Le khâgneux est double.
il y a l'ulmard, être classique à souhait, poussièreux, qui fait du latin ou du grec sa seconde nature. Il se bourre de philosophie et de théorie littéraire dans l'espoir de sortir sa science molle au coin du feu. Il a des connaissances que l'on dit étendues, mais évidemment peu profondes. C'est un maître de la rhétorique à l'ancienne, en voie de perdition. Il est essentiellement parisien, puisque 75% des admis (il faudra parler de la quête du saint-graal: l'ENS) viennent de LLG (Louis le Grand) ou de H4 (Henri IV)...(les abréviations c'est pour faire savant). Plus personne ne veut y aller, à force de traîner son cul sur la poussière, on se momifie.Il déteste les lyonnais (cf. plus loin dans l'article) car se sent supérieur. Il est dans la vraie khâgne.

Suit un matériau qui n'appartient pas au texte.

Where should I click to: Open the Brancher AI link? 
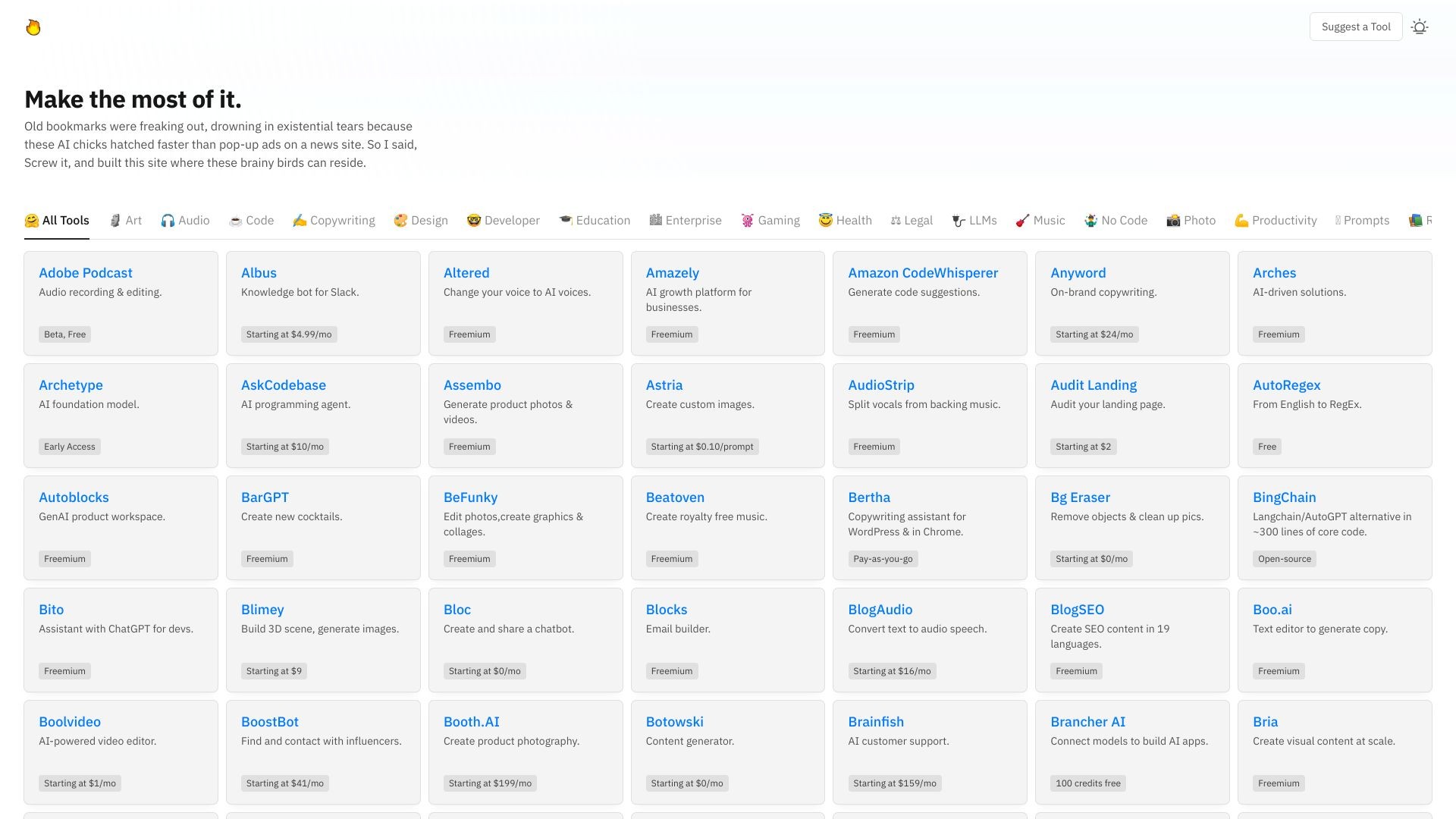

Il y a aussi le lyonnais (j'appartiens à cette catégorie) qui est une oie confite d'Elisabeth 1ere, mélangée à la Liberté, perdue dans le Monde Indien, enfermée dans la Chartreuse de Parme, près d'une PLace royale, à lire Roubaud pour se baigner de l'Esprit des lois, sans oublier la spécialité (lettres modernes pour ma part). Voici le plat 2007-2008. C'est le laborieux type. Aucun talent sauf celui d'encaisser des connaissances aussi intéressantes les unes que les autres. La différence entre la tenure franche et la tenure coutumière n'a plus de secret pour cette gentille bête, ni les différentes religions du Monde Indien parsemé de Pour-soi rêvant d'En-soi se néantisant à travers une oeuvre au combien passionnante...Le pire, c'est qu'on finit par aimer savoir ce genre de petits détails. Le lyonnais est méticuleux, il s'approprie des perles de connaissances, il se spécialise dans l'art du néant. Qui ne rêve pas de connaître par coeur une cinquantaine de vers de Roubaud? C'est génial pour draguer.
"Je ne suis pas nécrophile, je ne désire pas ton cadavre". "Pornographie" dans Quelque chose noir
J'emploie ici les termes dans leur belle orthographe si pompeuse, mais enfin, l'élite a besoin de se perdre dans l'étiquetage compliqué. La plupart des étudiants écrivent cela plus simplement.
Kharré: personne qui fait sa première année de khâgne
khûbe: personne qui refait une khâgne (à enfermer)
bikhârré: personne en voie de disparition, qui refait sa khâgne pour la troisième fois, synomyme: masochiste convulsif
Khôlle: moment priviligié avec un professeur, souvent le même qui fait le cours, pour passer un oral. Moment horrible à vivre, même si la fin n'est pas du cannibalisme à l'état brut...bien que parfois...que se passe t-il dans les salles obscures....(censured). L'espace de la salle est plus qu'étroit, tout le jeu étant de ne pas frôler la jambe de votre examinateur qui pourrait se poser des questions. L'odeur est similaire à celle du self. Il peut être parfois plus de 19h lorsque l'on sort, rouge et en sueur d'avoir eu à s'exprimer.
Il n'y a rien de sexuel dans ces oubliettes.
KB: nom de jeu pour quelque chose qui s'apparente à la torture, généralement deux fois dans l'année. Epreuve quasiment olympique consistant à mimer ledit concours, c'est-à-dire une semaine et demi de devoir de 5heures (sauf la version, ô joie des langues étrangères)...à la fin...le khâgneux est mort.
Pour les ulmards, c'est un peu différent, mais mon propos n'est pas de parler d'eux, ils le font très bien eux-mêmes.
Ainsi je vais enlaçant
Les mots et rendant purs les sons
Comme la langue s'enlace
A la langue dans le baiser
Pourquoi ces quatre vers de B.Marti...parce que je les aime bien.